## WHAT YOU SHOULD DO
Within the entries below, find each line containing the word "zwei" and copy it.

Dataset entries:
--- START ---

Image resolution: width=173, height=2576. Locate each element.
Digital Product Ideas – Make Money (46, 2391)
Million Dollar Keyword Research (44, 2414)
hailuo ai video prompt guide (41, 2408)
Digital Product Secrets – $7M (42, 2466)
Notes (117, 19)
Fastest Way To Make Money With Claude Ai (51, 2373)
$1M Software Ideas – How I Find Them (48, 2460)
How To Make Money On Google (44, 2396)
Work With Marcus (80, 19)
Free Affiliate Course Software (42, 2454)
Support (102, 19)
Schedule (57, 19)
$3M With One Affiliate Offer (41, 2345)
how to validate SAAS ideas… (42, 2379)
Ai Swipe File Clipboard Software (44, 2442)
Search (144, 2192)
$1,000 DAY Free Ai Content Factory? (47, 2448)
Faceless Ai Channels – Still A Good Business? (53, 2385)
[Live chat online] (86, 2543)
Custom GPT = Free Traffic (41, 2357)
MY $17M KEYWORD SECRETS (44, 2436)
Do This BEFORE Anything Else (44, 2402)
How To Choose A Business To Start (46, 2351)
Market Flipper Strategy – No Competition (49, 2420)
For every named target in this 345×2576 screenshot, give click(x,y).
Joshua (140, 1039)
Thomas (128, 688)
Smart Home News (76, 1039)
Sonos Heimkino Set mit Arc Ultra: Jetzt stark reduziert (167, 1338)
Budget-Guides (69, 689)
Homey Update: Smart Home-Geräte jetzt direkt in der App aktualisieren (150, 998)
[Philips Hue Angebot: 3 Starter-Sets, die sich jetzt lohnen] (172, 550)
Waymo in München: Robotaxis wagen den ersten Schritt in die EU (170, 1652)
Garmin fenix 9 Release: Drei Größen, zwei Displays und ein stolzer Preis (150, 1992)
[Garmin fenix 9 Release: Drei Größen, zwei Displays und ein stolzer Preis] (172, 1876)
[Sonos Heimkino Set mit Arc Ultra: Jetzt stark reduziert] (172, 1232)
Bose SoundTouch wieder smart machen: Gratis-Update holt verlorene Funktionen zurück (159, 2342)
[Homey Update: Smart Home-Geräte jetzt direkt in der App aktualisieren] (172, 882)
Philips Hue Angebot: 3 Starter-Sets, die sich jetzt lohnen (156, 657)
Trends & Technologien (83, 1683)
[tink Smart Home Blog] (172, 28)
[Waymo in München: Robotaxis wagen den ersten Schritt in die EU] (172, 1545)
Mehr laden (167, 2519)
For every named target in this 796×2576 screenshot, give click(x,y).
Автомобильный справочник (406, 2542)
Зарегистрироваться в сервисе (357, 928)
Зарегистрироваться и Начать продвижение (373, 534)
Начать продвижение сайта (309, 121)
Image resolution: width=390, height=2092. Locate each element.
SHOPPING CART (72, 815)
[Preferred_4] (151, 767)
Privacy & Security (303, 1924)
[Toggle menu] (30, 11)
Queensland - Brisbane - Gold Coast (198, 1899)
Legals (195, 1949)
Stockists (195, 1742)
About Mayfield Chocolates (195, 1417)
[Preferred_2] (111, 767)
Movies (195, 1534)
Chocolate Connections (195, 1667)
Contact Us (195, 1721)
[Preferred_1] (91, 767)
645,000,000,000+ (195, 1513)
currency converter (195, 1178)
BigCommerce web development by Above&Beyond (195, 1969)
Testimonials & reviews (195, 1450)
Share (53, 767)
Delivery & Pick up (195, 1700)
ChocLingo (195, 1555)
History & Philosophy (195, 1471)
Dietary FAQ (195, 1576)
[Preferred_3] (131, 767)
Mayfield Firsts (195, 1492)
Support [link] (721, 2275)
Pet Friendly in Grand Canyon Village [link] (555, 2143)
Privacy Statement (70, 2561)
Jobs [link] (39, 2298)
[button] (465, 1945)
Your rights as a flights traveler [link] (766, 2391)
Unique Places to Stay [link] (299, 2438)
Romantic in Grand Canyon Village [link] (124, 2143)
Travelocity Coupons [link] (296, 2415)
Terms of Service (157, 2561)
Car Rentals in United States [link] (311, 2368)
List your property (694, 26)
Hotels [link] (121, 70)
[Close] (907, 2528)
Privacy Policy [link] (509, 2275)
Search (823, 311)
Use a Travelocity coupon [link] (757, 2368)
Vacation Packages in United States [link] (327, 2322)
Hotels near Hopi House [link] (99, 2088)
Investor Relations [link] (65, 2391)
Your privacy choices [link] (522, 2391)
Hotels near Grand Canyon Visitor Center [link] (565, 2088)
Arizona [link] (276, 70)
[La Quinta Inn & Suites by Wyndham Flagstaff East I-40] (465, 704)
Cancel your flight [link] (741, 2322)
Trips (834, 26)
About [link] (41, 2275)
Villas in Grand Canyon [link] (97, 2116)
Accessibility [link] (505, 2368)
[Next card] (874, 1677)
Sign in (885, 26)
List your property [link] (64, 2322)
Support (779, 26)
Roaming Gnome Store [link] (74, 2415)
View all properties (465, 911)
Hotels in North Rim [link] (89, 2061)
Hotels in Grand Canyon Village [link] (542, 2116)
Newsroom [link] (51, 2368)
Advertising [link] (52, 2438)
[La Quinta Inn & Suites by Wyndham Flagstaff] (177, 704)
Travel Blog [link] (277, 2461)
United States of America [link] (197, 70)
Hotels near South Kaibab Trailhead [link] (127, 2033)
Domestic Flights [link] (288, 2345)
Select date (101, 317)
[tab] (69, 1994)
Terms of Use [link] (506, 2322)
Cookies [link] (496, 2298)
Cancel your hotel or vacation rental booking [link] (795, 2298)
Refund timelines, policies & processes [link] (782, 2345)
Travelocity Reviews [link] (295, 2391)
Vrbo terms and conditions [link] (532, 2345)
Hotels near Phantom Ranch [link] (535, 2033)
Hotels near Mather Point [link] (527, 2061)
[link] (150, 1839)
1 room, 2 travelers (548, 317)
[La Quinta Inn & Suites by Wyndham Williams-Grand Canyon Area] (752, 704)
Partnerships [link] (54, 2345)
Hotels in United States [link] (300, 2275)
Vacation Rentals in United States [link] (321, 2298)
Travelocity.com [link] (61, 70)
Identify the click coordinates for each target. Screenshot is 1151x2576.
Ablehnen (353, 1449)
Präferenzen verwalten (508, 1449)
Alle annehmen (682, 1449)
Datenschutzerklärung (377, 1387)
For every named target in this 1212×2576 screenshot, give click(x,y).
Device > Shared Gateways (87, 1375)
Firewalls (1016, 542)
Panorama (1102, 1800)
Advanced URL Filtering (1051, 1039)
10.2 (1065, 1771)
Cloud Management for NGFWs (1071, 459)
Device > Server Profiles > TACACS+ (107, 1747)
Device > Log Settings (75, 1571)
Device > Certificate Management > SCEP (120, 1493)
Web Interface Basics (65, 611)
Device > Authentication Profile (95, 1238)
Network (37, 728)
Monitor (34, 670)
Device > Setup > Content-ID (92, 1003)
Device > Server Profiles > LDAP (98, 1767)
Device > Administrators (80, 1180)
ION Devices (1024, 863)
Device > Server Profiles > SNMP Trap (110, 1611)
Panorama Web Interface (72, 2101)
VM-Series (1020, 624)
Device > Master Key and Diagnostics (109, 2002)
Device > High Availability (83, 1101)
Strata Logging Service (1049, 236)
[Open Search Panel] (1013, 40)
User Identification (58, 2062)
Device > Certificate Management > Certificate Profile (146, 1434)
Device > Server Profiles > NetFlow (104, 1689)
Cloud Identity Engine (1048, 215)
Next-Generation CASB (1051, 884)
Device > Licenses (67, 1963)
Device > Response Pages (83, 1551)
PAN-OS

--- END ---

## WRITTEN ANSWER
Garmin fenix 9 Release: Drei Größen, zwei Displays und ein stolzer Preis (150, 1992)
[Garmin fenix 9 Release: Drei Größen, zwei Displays und ein stolzer Preis] (172, 1876)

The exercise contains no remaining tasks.